Here are some of the main disadvantages of self supervised learning.

  • Requires natural relationships or structure in data. One potential disadvantage of self supervised learning is that it requires there to be some type of structure or relationships in the data that can be used to create natural labels for training. There are generally some relationships that can be taken care of, but it is possible that there are some types of datasets where such relationships do not exist.
  • Requires care when generating natural labels. Another disadvantage of self supervised learning is that it often requires a good deal of care and experimentation to make sure that you are generating natural labels in a way that makes sense for your use case. If you use the wrong method to generate labels for your unlabeled data, it may have detrimental effects on your model.
  • Computational inefficiency. Since creating the labels for your data is part of the self supervised learning process, there are more steps required in self supervised learning paradigms than other model training paradigms. That means that self supervised learning pipelines generally require more computational resources than paradigms where you do not need to employ one or more steps to generate labels for your data.
  • Decreased accuracy when used on its own. Models that are trained only using self supervised learning generally have lower accuracy than models that are trained using a standard supervised learning paradigm. This is part of the reason that it is common to pre-train a model using a self supervised paradigm then use labeled data and a supervised learning paradigm to finish the model off at the end.
  • Higher complexity. Self supervised learning is more complex and less common than standard supervised learning techniques.
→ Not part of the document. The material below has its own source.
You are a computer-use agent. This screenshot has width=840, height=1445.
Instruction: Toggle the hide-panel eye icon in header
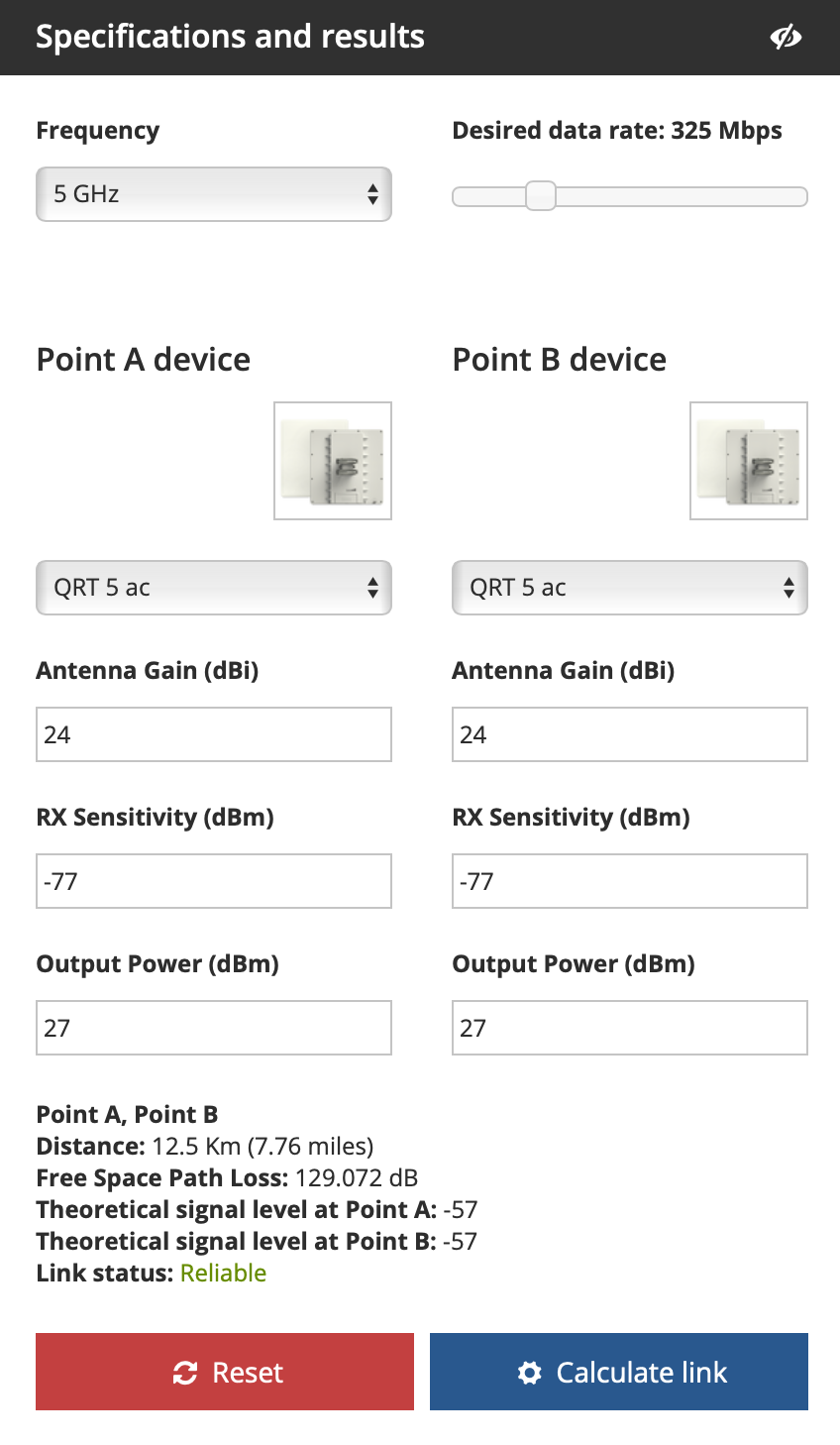[786, 38]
That means it will be more difficult to get teammates up to speed and find people who can give you meaningful feedback on your work.

When to use self supervised learning

When does it make sense to use self supervised learning instead of another model training paradigm like weakly supervised learning? In this section, we will provide examples of situations where it makes sense to use self supervised learning.

  • When you do not have any labels for your data. In general, it makes the most sense to use self supervised learning when you have a large amount of data that you need to label and it is difficult to obtain labels for that data. This might happen, for example, when you want to train a large model that requires a lot of data, such as a large neural network. If there is no existing data source that you can use to create labels for a supervised learning model, it can be very time consuming to manually label data.

When not to use self supervised learning

When does it not make sense to use self supervised learning? In this section, we will provide examples of situations where it makes sense to use self supervised learning.

  • When labeled data is easy to obtain. Sometimes there are already labels that are available to be used for your data. Other times labels are not directly available, but it is easy to obtain labels. If you are in a situation where it is easy to obtain labels for your data, then it generally makes sense to use a standard supervised learning model. Supervised models will generally have better performance than self supervised models that were trained on the same amount of data.